Granola

Granola

A high fibre breakfast doesn’t have to taste like sawdust.  Try this Granola for a sweet, crunch tasty treat.  It is SO good – it’s hard to stop at one serve.  Keep in the freezer or fridge in an air tight container

5 mins prep * 40 mins cooking * Vegan (unless served with yoghurt or milk) * ½ cup per serve

Ingredients

3 cups rolled oats

1 cup fresh walnuts, roughly chopped

½ cup raw almonds

¼ cup each of sunflower seeds, pepitas (pumpkin seeds) and linseeds

½ cup shredded coconut, or coconut flakes

pinch sea salt

1 tsp cinnamon

⅓ cup maple syrup

1 tsp vanilla paste

1 ripe banana, mashed

1 tbs almond butter, melted

1 cup chopped dates

Optional  Add ½ cup of dried cranberries (ones that are sweetened with apple/ pear juice; not craisins)

Method

Preheat oven to 160⁰C. Put all dry ingredients in a large bowl and mix well. 

Add wet ingredients, mix until dry ingredients are well coated.

Spread mixture on 1-2 baking trays lined with baking paper.

Bake 30 – 45 minutes, mixing occasionally to break up lumps, and turn tray to cook granola evenly (you may need to reduce heat or cover loosely with foil if browning too much).
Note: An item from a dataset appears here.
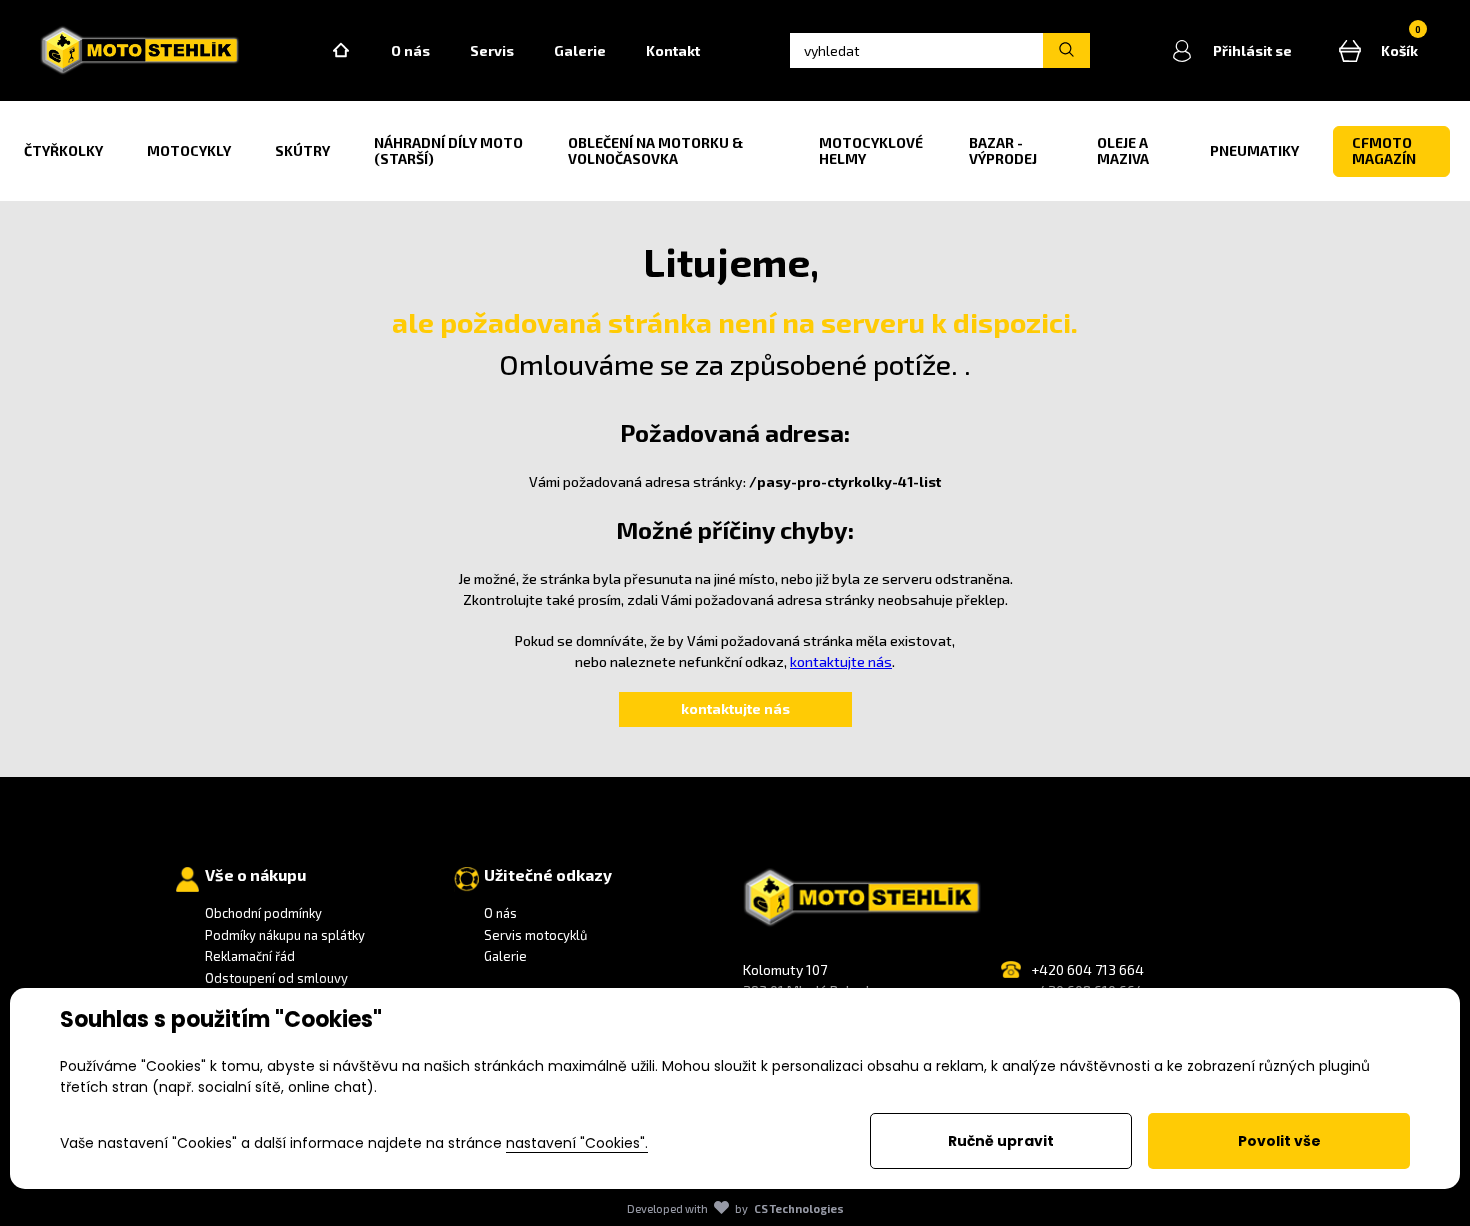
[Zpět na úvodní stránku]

Remove granola from oven and allow to totally cool before storing in airtight jar.

Serve with yoghurt and/or milk and fresh or stewed fruit. I also like to sprinkle mine on a smoothie.

For added fibre, choose fruit such as a pear, apple or raspberries. 

Nutritional information:

Eating a high-fibre diet, along with drinking plenty of water, helps you to avoid constipation and straining your pelvic floor muscles.
And while breakfast ‘cereal’ can often provide a good portion of the recommended daily intake of dietary fibre, many commercial high-fibre cereals are about as tasty as hay, while others can be low in fibre and high in added sugar.
Not this granola.
It has a base of fibre-rich rolled oats and my three favourite seeds that I recommend for helping to keep the bowels regular – linseeds, sunflower seeds and pepitas.
It is flavoured simply with cinnamon and vanilla and sweetened with maple syrup. The end product is a delicious mix of high-fibre seeds, nuts and grain with a crunchy toasted texture and no added oil.